Waleria pojawi się na scenie razem z córką Anną i synem Arsenią.

- Kiedy idziesz na scenę z dziećmi, którzy z was bardziej martwi się: ty, dzieci lub Józef?

- Trudno mi zrozumieć, kto z nas doświadcza więcej. Arleny, jest chłopcem, może maskuje swoje uczucia? Ciężko zrozumieć. Anya się martwi. Zawsze się martwię, a to uczucie nie przechodzi przez lata. Ale Joseph martwi się najbardziej. Czasami pytam go: "Okej, martwisz się o dzieci i dla mnie coś?". A on: "Nie wiem, dlaczego tak się dzieje. Oglądam lampę, która nie spada, abyś nie potknął się, nigdzie nie udało się, że nic nie spalone. Czasami mówi do mnie: "Uwierz mi, za kulisami są straszne". (Śmiech.)

- Teraz twoje dzieci są niezależnymi jednostkami kreatywnymi, które mają własnych fanów. Będzie zaskoczony, jak szybko leci?

- Oczywiście jestem zaskoczony. Pamiętam, że każdy z nich pojawił się na świetle. Wydaje mi się, że dość czasu minęło, a w rzeczywistości - wystarczy.

- Czy kiedykolwiek płakałeś ze szczęścia?

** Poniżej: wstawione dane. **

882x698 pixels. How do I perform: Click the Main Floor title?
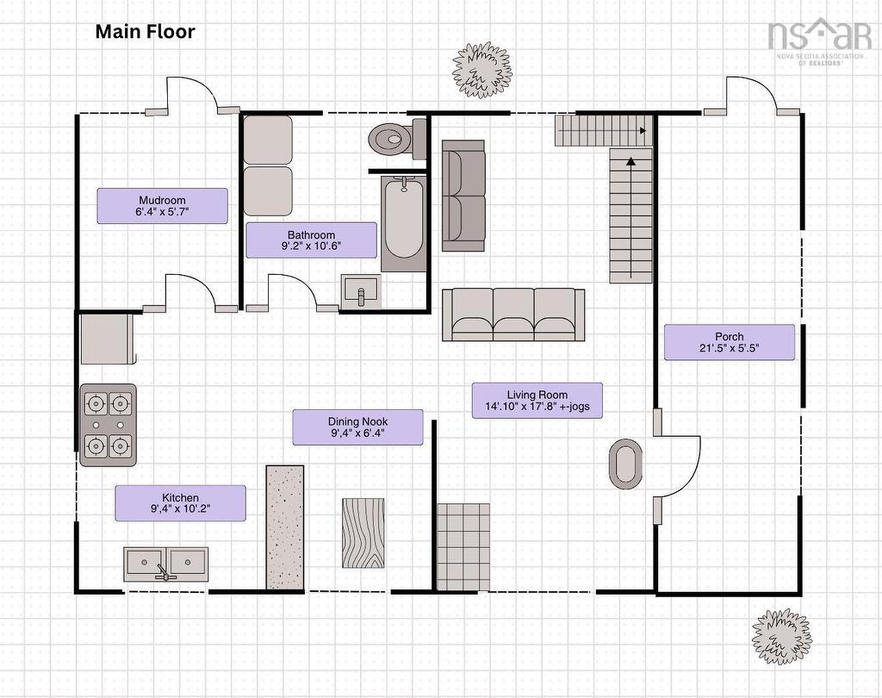coord(145,32)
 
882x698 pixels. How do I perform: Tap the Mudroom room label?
coord(162,206)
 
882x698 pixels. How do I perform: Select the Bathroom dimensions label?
coord(311,240)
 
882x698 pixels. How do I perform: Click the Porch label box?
coord(730,342)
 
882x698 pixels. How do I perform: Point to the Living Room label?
coord(537,401)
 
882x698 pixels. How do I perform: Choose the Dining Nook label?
coord(357,427)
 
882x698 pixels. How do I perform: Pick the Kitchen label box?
coord(181,503)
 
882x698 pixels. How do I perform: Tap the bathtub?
coord(403,223)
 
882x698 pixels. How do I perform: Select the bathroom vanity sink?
coord(361,291)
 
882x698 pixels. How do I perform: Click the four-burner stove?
coord(108,425)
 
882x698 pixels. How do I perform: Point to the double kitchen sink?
coord(165,564)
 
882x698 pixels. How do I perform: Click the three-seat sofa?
coord(513,315)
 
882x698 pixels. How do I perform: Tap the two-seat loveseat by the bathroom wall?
coord(463,196)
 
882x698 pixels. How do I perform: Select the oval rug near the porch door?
coord(625,464)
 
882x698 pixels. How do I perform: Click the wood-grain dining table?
coord(363,533)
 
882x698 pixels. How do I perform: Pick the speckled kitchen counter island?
coord(284,527)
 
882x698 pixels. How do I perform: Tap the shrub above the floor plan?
coord(482,69)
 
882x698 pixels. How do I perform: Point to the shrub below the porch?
coord(782,637)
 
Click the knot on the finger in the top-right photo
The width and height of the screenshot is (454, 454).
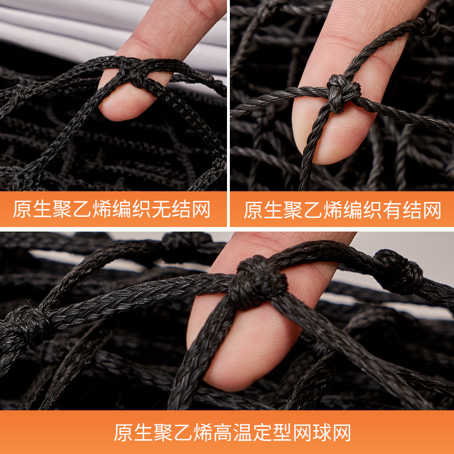343,93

- Pewnie. Zaledwie dwa dni temu. Byliśmy na wystawie Igor Chapurin. A Arlenia w Hali Kameralnej Filharmonii została wykonana przez najtrudniejszą pracę. Poprosił nas, żebyś go słucha, nawet babcia była zniechęcająca. A jego nauczyciel dzwoni, bardzo wymagający nauczyciel. Valery Vladimirovich Phenschsky. Jest wspaniałym człowiekiem, nauczycielem Denis Matsueva. Zwykle Vladimirovich mówi o mowie Arleny: "Nic, nic, nic". Jego "nic" jest dobrze zrobione. A potem zadzwonił i powiedział, że Arlenia wykonywała doskonale. Były to dla mnie bardzo znaczące słowa. Wybuchęłem. A w tym momencie przyszedł na mnie kamery. Poprosiłem o sekundę, położyłem łzy, pijąc dziobek i był szczęśliwy.

- Co zaskoczy swoich fanów 17 grudnia?

- Możemy powiedzieć, że w rzeczywistości ten koncert jest prezentacją mojego nowego albumu. Wykonuję wiele nowych kompozycji. Będę śpiewać całkowicie stare piosenki, bardzo silne i piękne, które nie były spełnione przez długi czas lub nie były wystarczająco rozwinięte. Oczywiście pojawi się bardzo dobrze znane piosenki, których nie można wykluczyć z programu, ponieważ wszystkie oczekują i brzmią od koncertu na koncert. Ale wyobrażamy sobie je w nowych ustaleniach. Będzie nasz Duet z Anną pod towarzyszeniem broni. Będzie osobna wydajność i syn i córki. Czekam na ten koncert, ponieważ wszyscy będą mieli dobrą i wysokiej jakości muzykę.